MULTICHRON - Constraining modeled multidecadal climate variability in the Atlantic using proxies derived from marine bivalve shells and coralline algae



 Jan 2018   2019   2020  2021



multichron shells web
Arctica islandica shells from the Faroe shelf. Credit: Carin Andersson Dahl.

MULTICHRON is a community-based effort investigating the multidecadal signal in North Atlantic sclerochronological records. This initiative builds on a number of ongoing and recently ended sclerochronological projects.

The PAGES MULTICHRON project is creating a data set of annually resolved records from high northern latitudes. Understanding natural climate variability and its driving factors (both external forcings and internal feedback processes) is crucial for the robust assessment of future climate change in a high-CO2 world.

Several studies have linked multidecadal variability to oscillations in the oceans, large-scale circulation patterns, and atmospheric dynamics, but also to variations in the external climate forcing. Robust proxy-based reconstructions of past environmental conditions can provide a crucial test of model performance over a wider range of conditions and a larger period of time than is possible with instrumental records alone.

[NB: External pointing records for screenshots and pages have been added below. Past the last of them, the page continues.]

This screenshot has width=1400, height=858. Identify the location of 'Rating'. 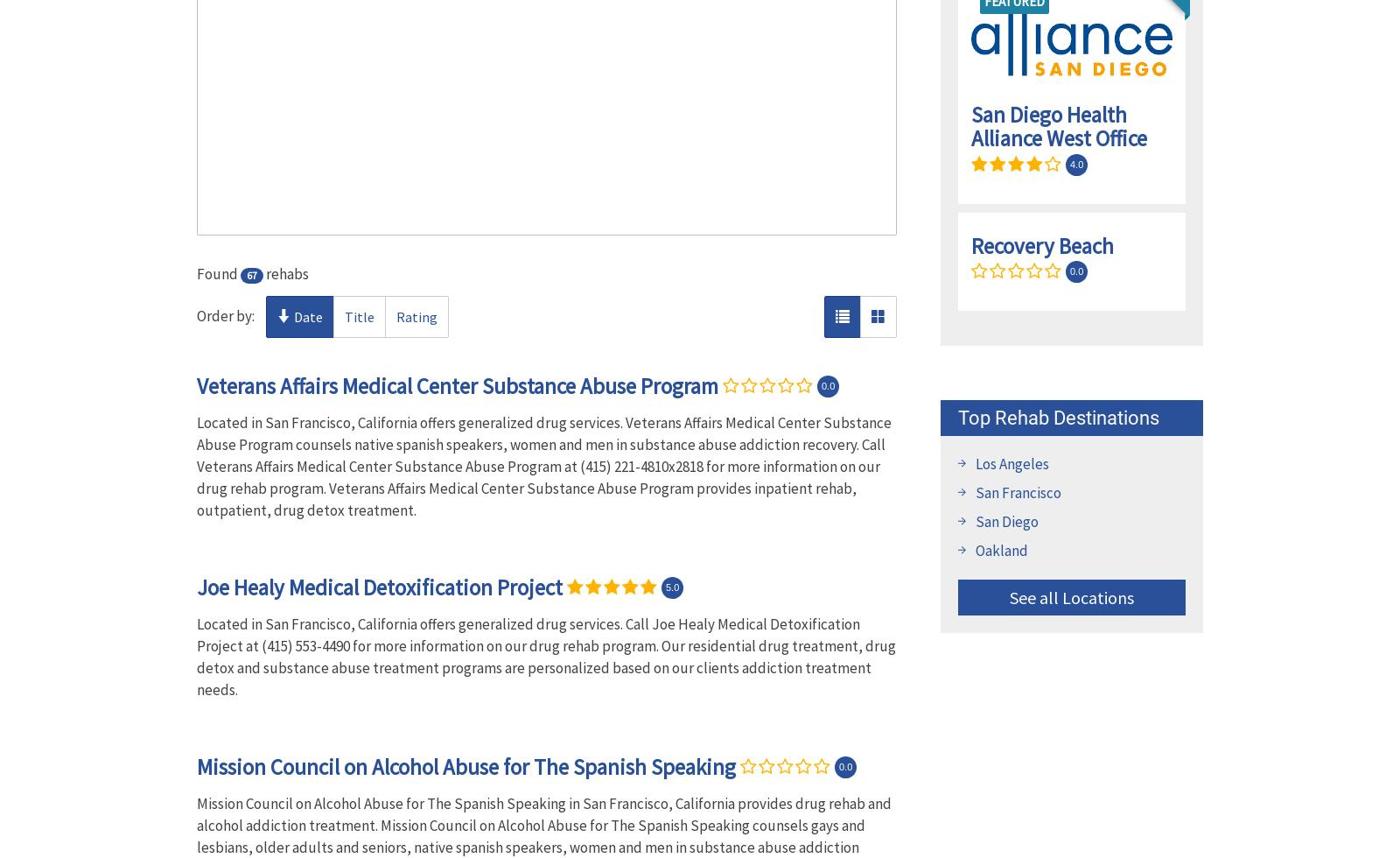
(416, 316).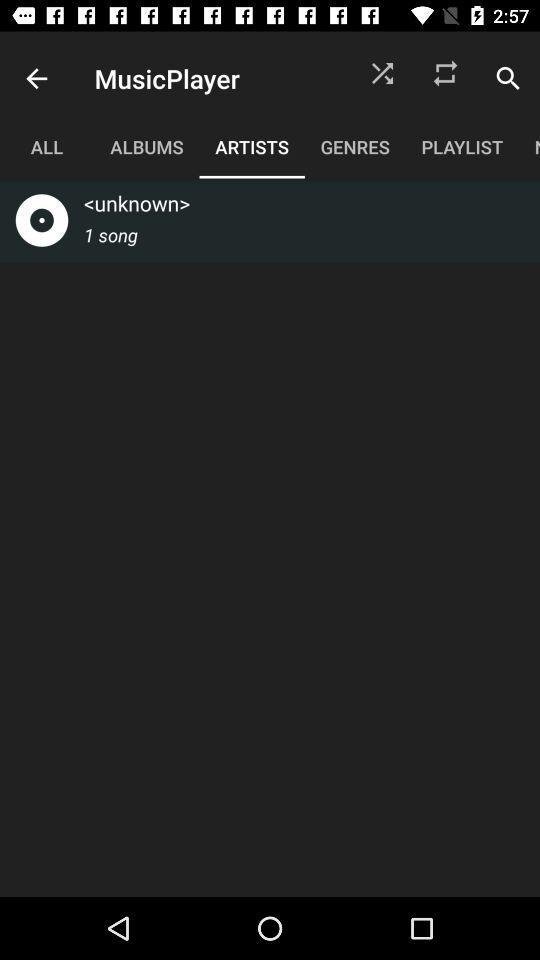 The width and height of the screenshot is (540, 960). What do you see at coordinates (445, 78) in the screenshot?
I see `icon above the playlist item` at bounding box center [445, 78].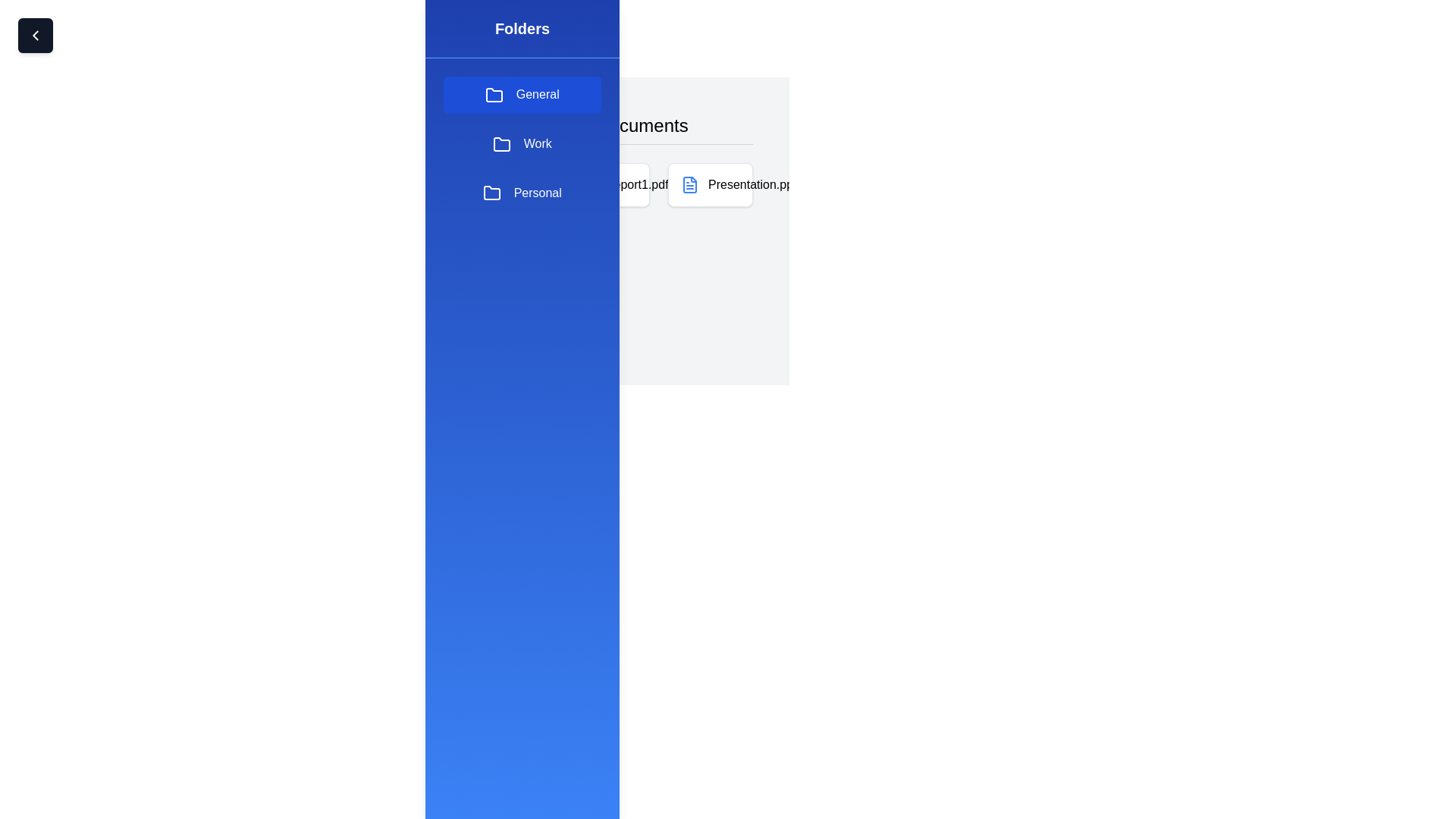 This screenshot has width=1456, height=819. What do you see at coordinates (492, 192) in the screenshot?
I see `the Decorative icon representing the 'Personal' folder in the hierarchical file menu, located between the 'Work' folder and additional items` at bounding box center [492, 192].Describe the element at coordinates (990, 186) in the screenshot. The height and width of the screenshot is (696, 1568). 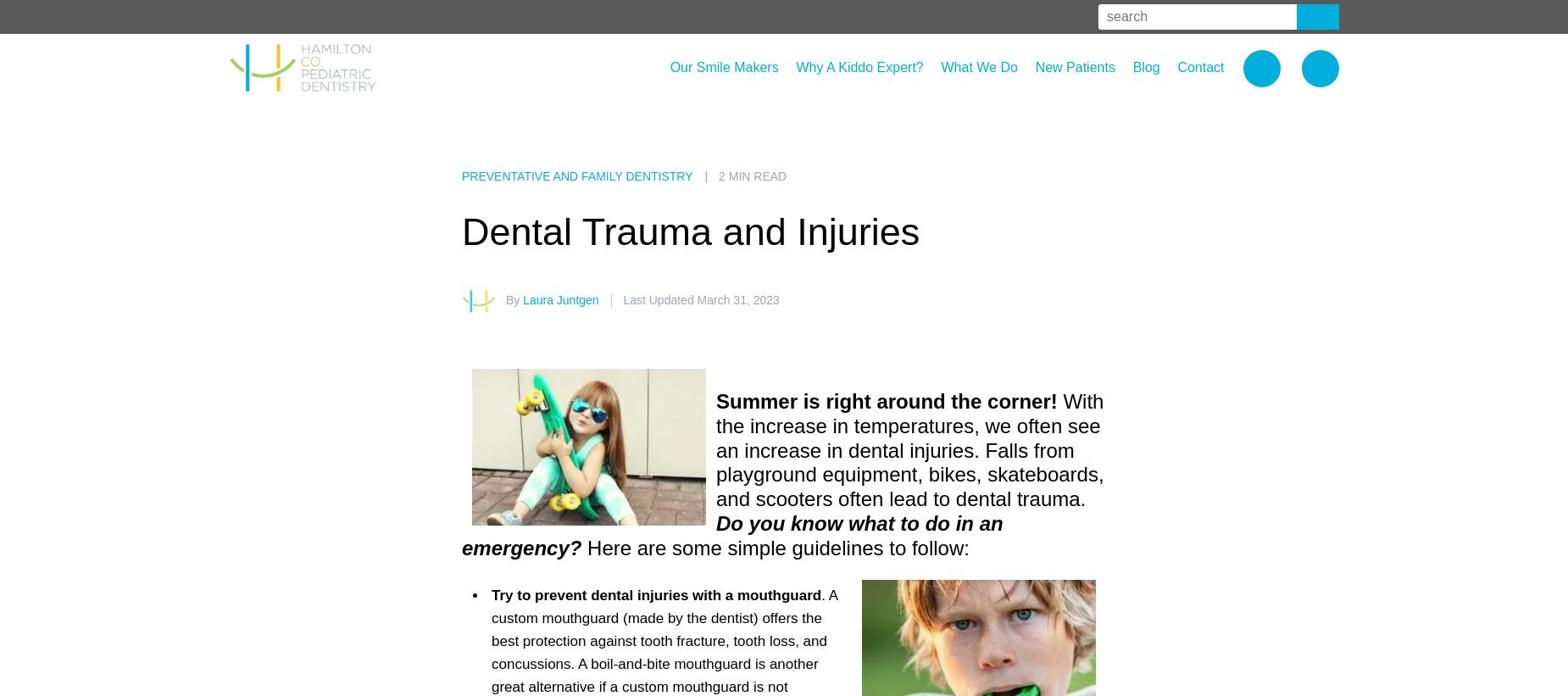
I see `'Sedation Dentistry'` at that location.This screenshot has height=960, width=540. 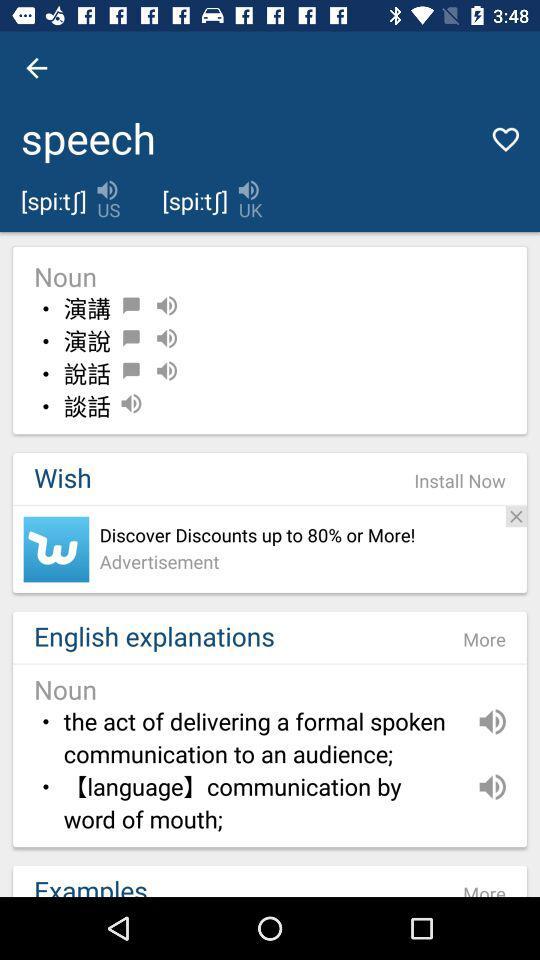 What do you see at coordinates (131, 338) in the screenshot?
I see `the second message icon from top of the page` at bounding box center [131, 338].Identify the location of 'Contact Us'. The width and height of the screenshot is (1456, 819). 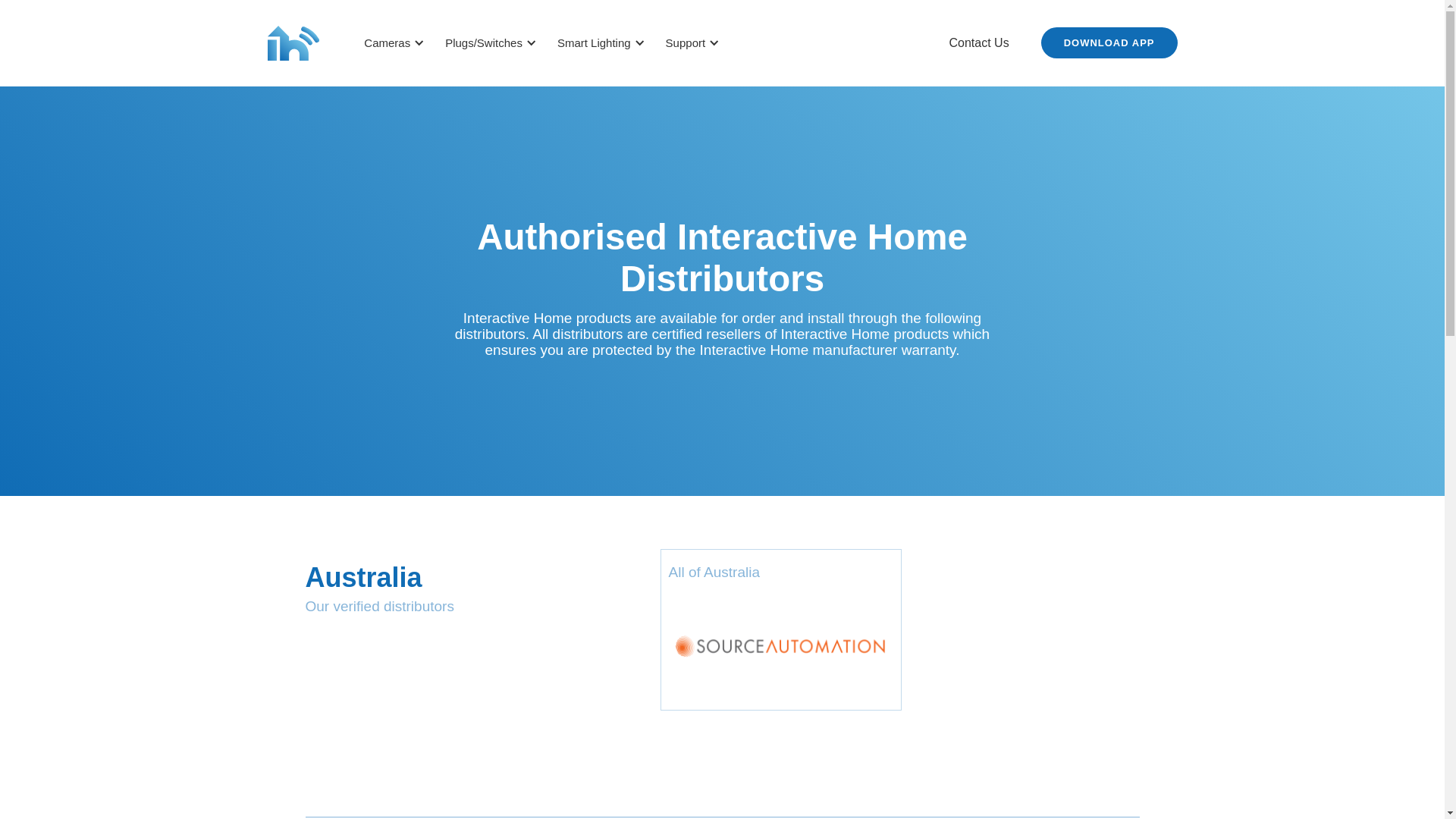
(979, 42).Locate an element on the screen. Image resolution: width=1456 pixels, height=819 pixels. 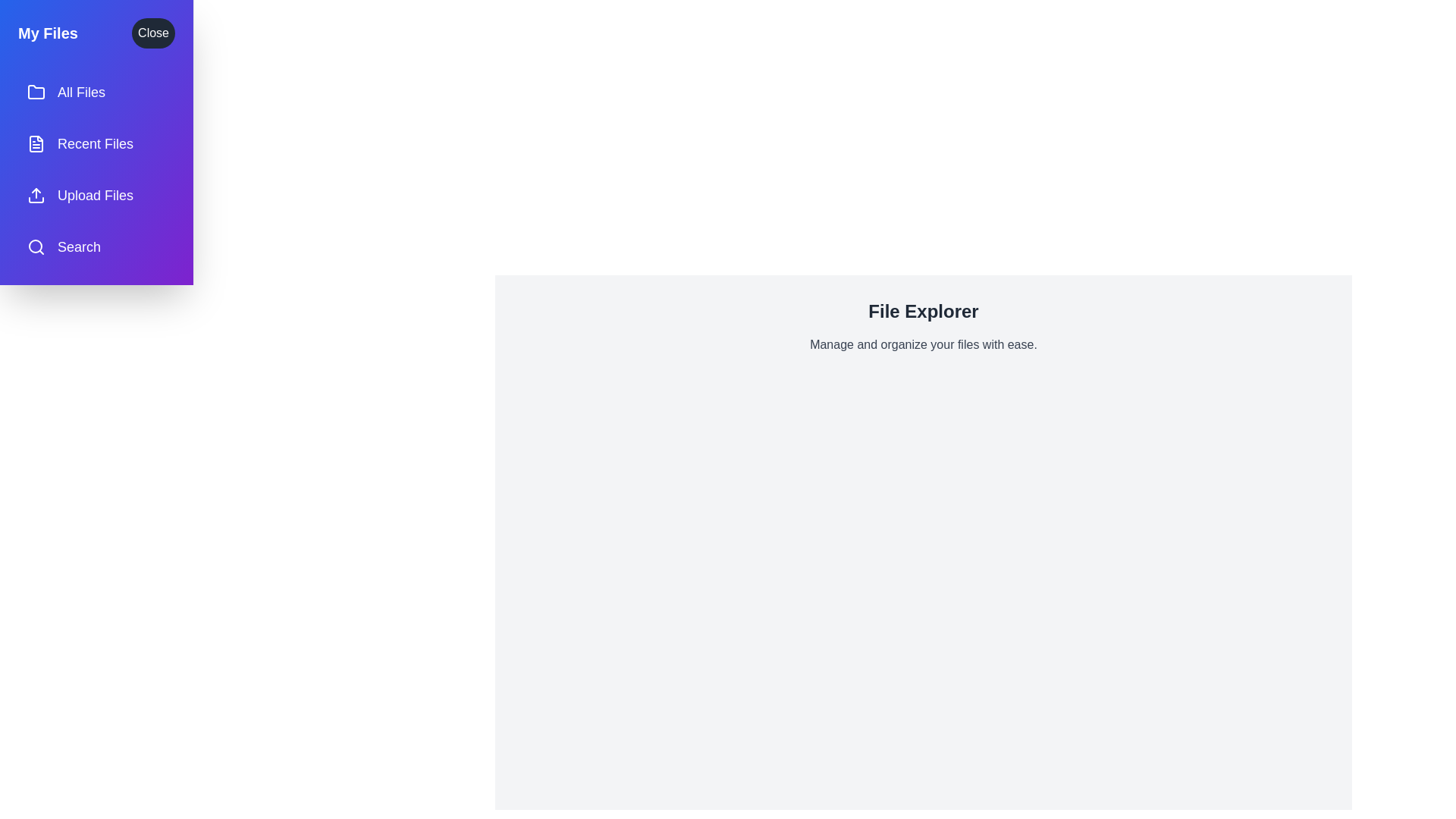
the menu item Upload Files to observe the hover effect is located at coordinates (96, 195).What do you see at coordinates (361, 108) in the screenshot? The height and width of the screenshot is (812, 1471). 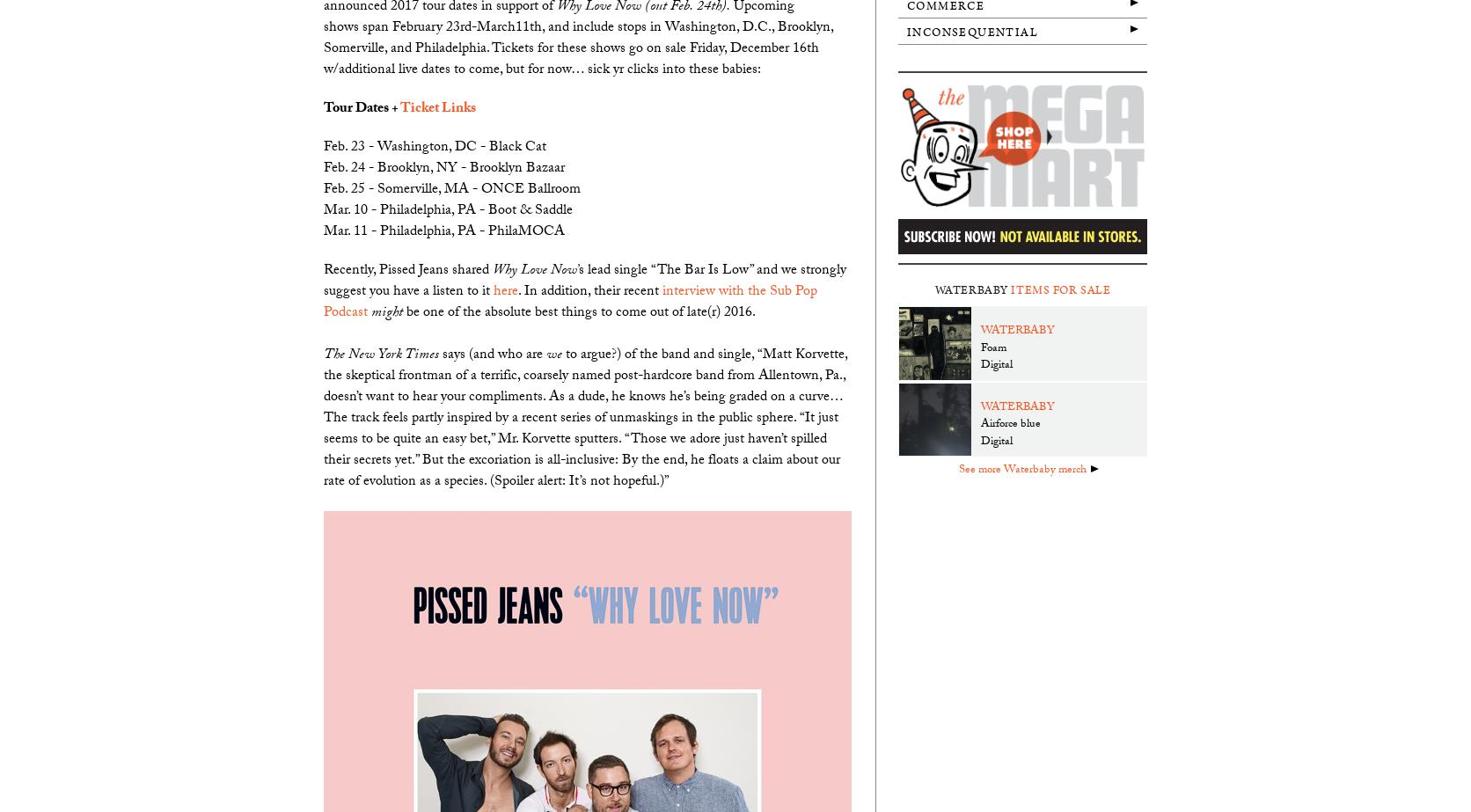 I see `'Tour Dates +'` at bounding box center [361, 108].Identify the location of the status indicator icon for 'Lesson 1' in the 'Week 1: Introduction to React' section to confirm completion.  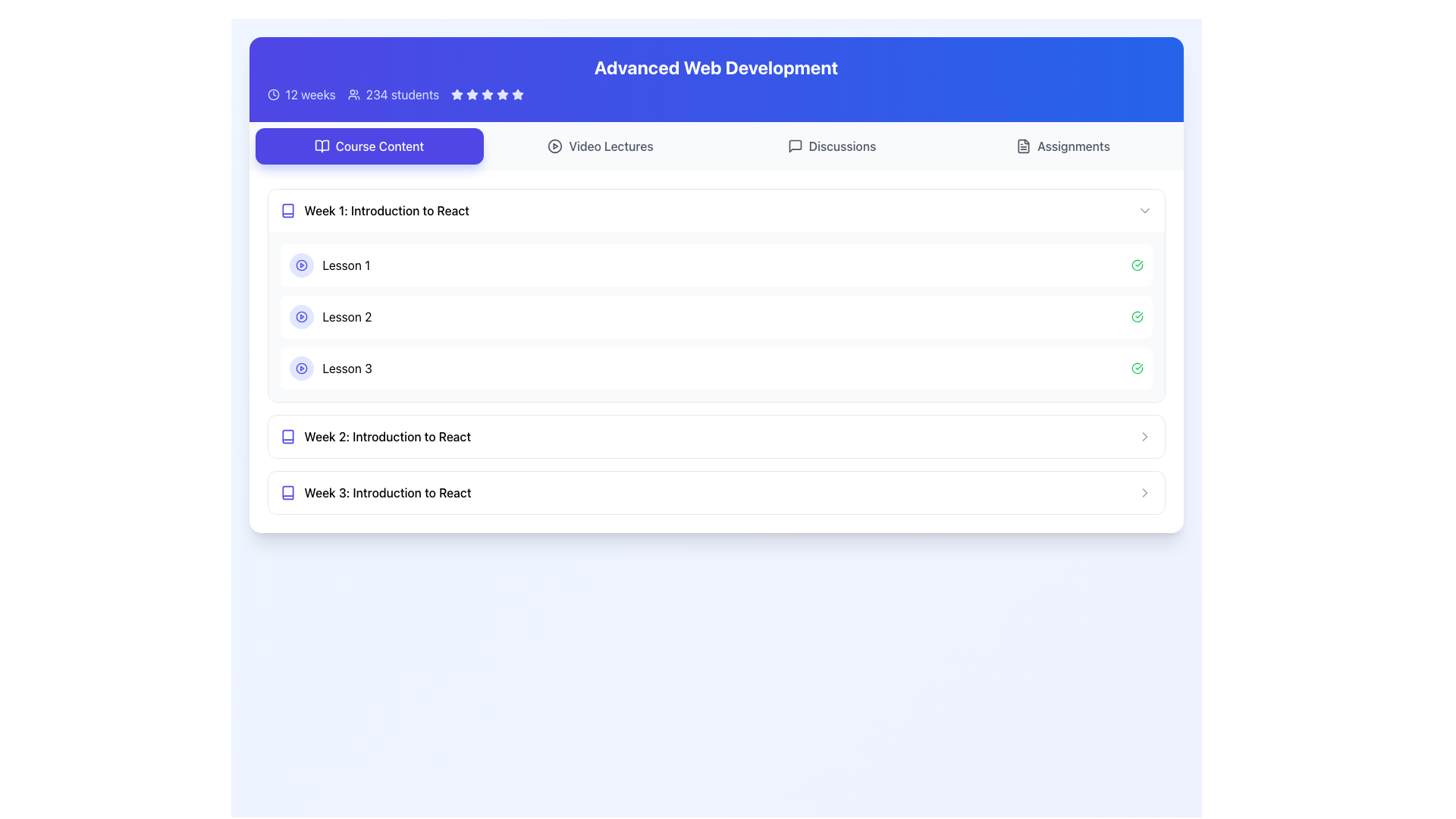
(1137, 265).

In particular, large challenges still exist in terms of understanding and modeling decadal to multidecadal variability.

The primary goal of this project is to identify and investigate key mechanisms of multidecadal variability in the marine climate system of the NE Atlantic Ocean by integrating results from state-of-the-art climate model simulations with high-resolution (annual and better), paleoclimate reconstructions for the last few centuries derived from precisely-dated sclerochronological archives.